It Was About 10 Years Ago
The weather reminded me of the day my secret was born. It’s funny what can trigger a memory. My secret comes back to me like it was yesterday.
I had just finished work and I arranged to have my son pick my up. He met me outside of work and we chatted about our day and had a cigarette together. When I asked him where the car was he indicated it was parked around the corner….about four blocks away.
My Heart Skipped a Beat
I asked him to bring the car to me but he just laughed and started walking. He motioned to me to come with him, so I walked with him, letting him do the talking. As I walked I became shorter and shorter of breath and my gait became slower and slower. It seemed to take me forever to get there.
Rounding the corner and seeing that car was like seeing a cool lake on a hot summer day.
My subconscious told me then that I could be in trouble but I choose to keep it a secret. So, as I usually did, I got in the car, caught my breath, lit another cigarette, and tried very hard to forget about my secret.
A little while later my niece had a celebration for her 30th birthday party. A room was booked and a date was set. The entire family would be there for a Saturday night event. I got there and was pointed to a flight of stairs that kept on going up higher and higher. Once again my heart skipped a beat.
No One Knew I Had a Secret
I knew it wouldn’t be easy to get up those stairs. No one else gave them a second thought, but I knew. I was still smoking at this time and feeling more symptoms. I was working very hard to hide my breathlessness, I was keeping it a secret. I convinced myself that if we didn’t talk about it, and nobody else had noticed it, then it would not be there.
This is the first time that I would attend a party and not go out for a cigarette, but I knew if I got down those stairs and had a smoke, I would never get back up. My subconscious knew this but it was my secret.
Now I Wonder
My health gradually and steadily went down hill and for the most part I truly never noticed. Then one day I woke up and realized how things had changed drastically and that my life would never be the same.
What could have or would have happened if I had reacted then, some 10 years earlier, right at the beginning, instead of letting it get gradually and progressively worse. I truly think that was the point of time that would have changed everything.
I read somewhere that you are one decision away from a different life. This was my decision time and I blew it.
If , If, If
If I had known enough and been proactive. If I had started an exercise regiment. If I had any idea the severity of the illness.
If I had known then what it was like to truly not be able to catch my breath. If I had known that it would cut my life short and force me to give up working.
If I had been as diligent in researching this illness as I was in hiding it, and if I had known how very much I would have to give up to compensate for it.
The Change I Can Make Is Education.
There is no point wondering now because the damage is done and it can’t be reversed.
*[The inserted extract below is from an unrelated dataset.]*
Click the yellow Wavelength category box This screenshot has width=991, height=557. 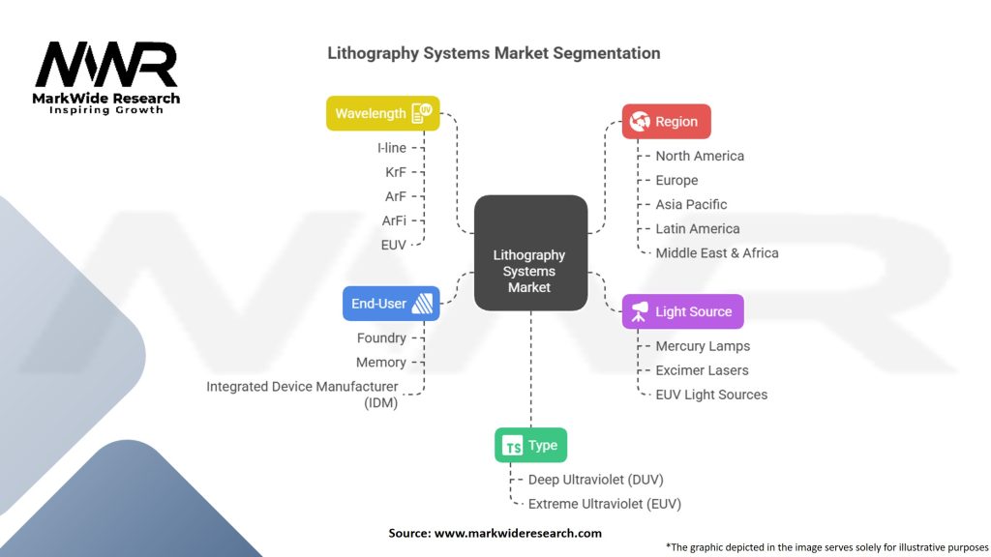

There is no do overs.
I was approached by Ontario Lung to run a support group and felt that the time was right and that I could have something to offer others who were suffering from the same things that I was.
I want to help educate others and bring these issues to the forefront, making sure that others know the signs and symptoms and hopefully do something about it sooner rather than later. I want to share the mistakes I made and help others to overcome them.
It is in providing a peer support group that is for those that suffer from COPD and other Lung issues who can help each other.
It is in pushing myself to help others, and to be brave enough to do it. It is reaching out to help those that are supporters and their caregivers. It is being at the forefront of support, it is gathering of those that need help.